Today’s classrooms are no longer defined by a single resource or a single pathway. Knowledge is no longer scarce or contained neatly within the pages of a book; it is everywhere. When the first textbooks were designed during the Industrial Revolution, the amount of knowledge in the world was doubling approximately every 100 years. By the late 20th century, it was doubling much more rapidly. Today, some estimates suggest it may be doubling daily. In such a context, the idea that what’s worth learning can be printed in the pages of a single textbook no longer holds.

More importantly, we now understand much more about how learning actually happens in our brains. It is not a straight line from page 1 to page 100. It involves curiosity, struggle, feedback, emotion, and connection. It is less about the inputs entering the brain and more about what the brain does in response to those inputs. It looks different for different learners, even within the same classroom.

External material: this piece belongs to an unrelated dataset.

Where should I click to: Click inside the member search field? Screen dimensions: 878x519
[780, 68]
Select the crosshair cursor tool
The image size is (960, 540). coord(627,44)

Two students can be working towards the same goal, but through different questions, different contexts, and different routes. Children are never truly “on the same page,” even when their learning is aligned with the same rigorous goals and objectives. This is especially true in the context of international schools, where students speak so many different home languages and represent so many different cultures. It is more organic and responsive, embedded in richer contexts, and centred on the meaning-making of the individual child rather than solely on the input decisions of the teacher. It is richer, deeper, and better.

But it is also harder to see at home. “Open your textbook to page 34” was so much easier.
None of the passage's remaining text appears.